Respondent objected to consideration of any testimony at trial or any evidence as to whether Ms. Pless qualifies for relief under section 6015(f) that was not presented during the telephonic hearing of September 7, 2001. The Court indicated that the testimony would be allowed. See Ewing v. Comm'r, 122 T.C. 32, 2004 U.S. Tax Ct. LEXIS 2 (2004). Although Ms. Pless was present at trial of this case, she did not testify. No medical records were ever presented to respondent to corroborate Ms. Pless's claims about scheduling of medical appointments or hospitalization. Mr. Pless testified generally to financial difficulties arising from his chiropractic practice and medical bills for Ms. Pless. His testimony, however, failed to explain why petitioners could not attend a hearing at any time between August 2002 and January 2003 or the inconsistency between the letters sent prior to the notices of determination and the letter sent after the notices of determination with respect to the multiple excuses for their inability to attend a hearing. Petitioners did not present any proposal for payment of the unpaid balance of their tax liability for 1998, other than an offer in Court that Ms. Pless would pay $ 500 toward the balance. Petitioners never supplied the financial information requested in the Appeals officer's letter of June 13, 2001.

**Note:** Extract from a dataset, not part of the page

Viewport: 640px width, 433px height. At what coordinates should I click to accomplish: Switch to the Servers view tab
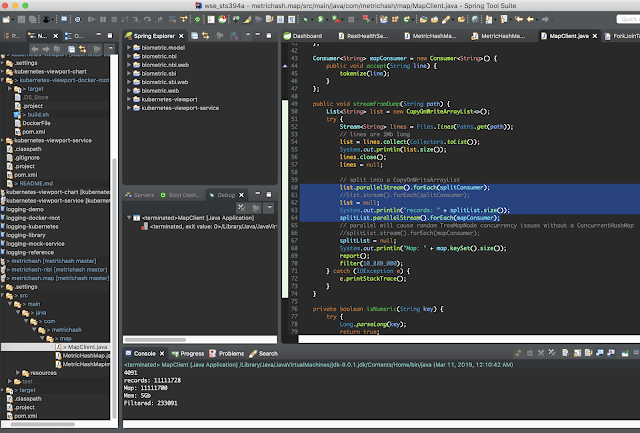point(143,195)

Ms. Pless failed to present evidence that she would qualify for relief from joint and several liability or any evidence contradicting the tax auditor's findings, which were adopted by the Appeals officer. Her failure to file tax returns for years subsequent to 1998, as well as the factors considered by the tax auditor, are factors weighing against relief. See Rev. Proc. 2000-15, sec. 4.03(2), 2000-1 C.B. 447, 449.

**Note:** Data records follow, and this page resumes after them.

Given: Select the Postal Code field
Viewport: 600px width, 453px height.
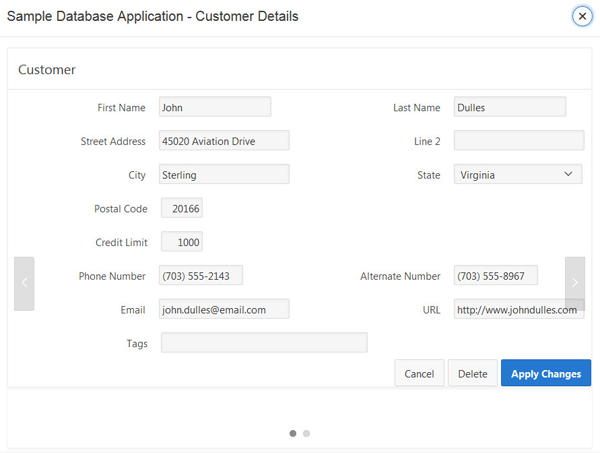Looking at the screenshot, I should click(x=181, y=208).
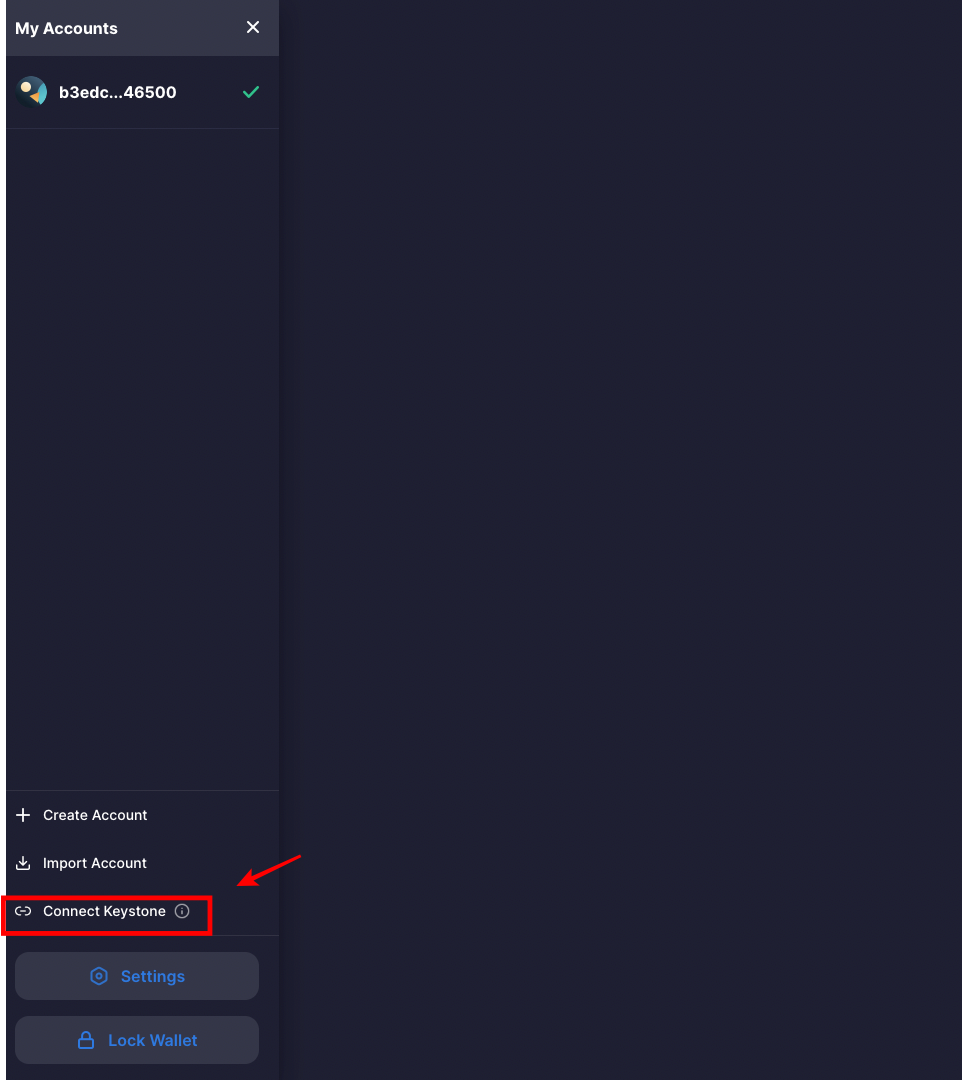Viewport: 962px width, 1080px height.
Task: Close the My Accounts panel
Action: click(253, 27)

On consideration of the entire record, we conclude that petitioners were provided several opportunities for a hearing contemplated by section 6330, they failed to take advantage of that opportunity, and they engaged in dilatory conduct to postpone collection. Moreover, we conclude that, even if the evidence that they offered at trial of this case had been offered at a hearing, the determination would have been the same. Thus, we conclude that there was no abuse of discretion in denying Ms. Pless's claim for relief under section 6015(f) or in determining that the proposed collection action could proceed pursuant to the notice of Federal tax lien with respect to petitioners' Federal income tax liability for 1998.
Decision will be entered for respondent.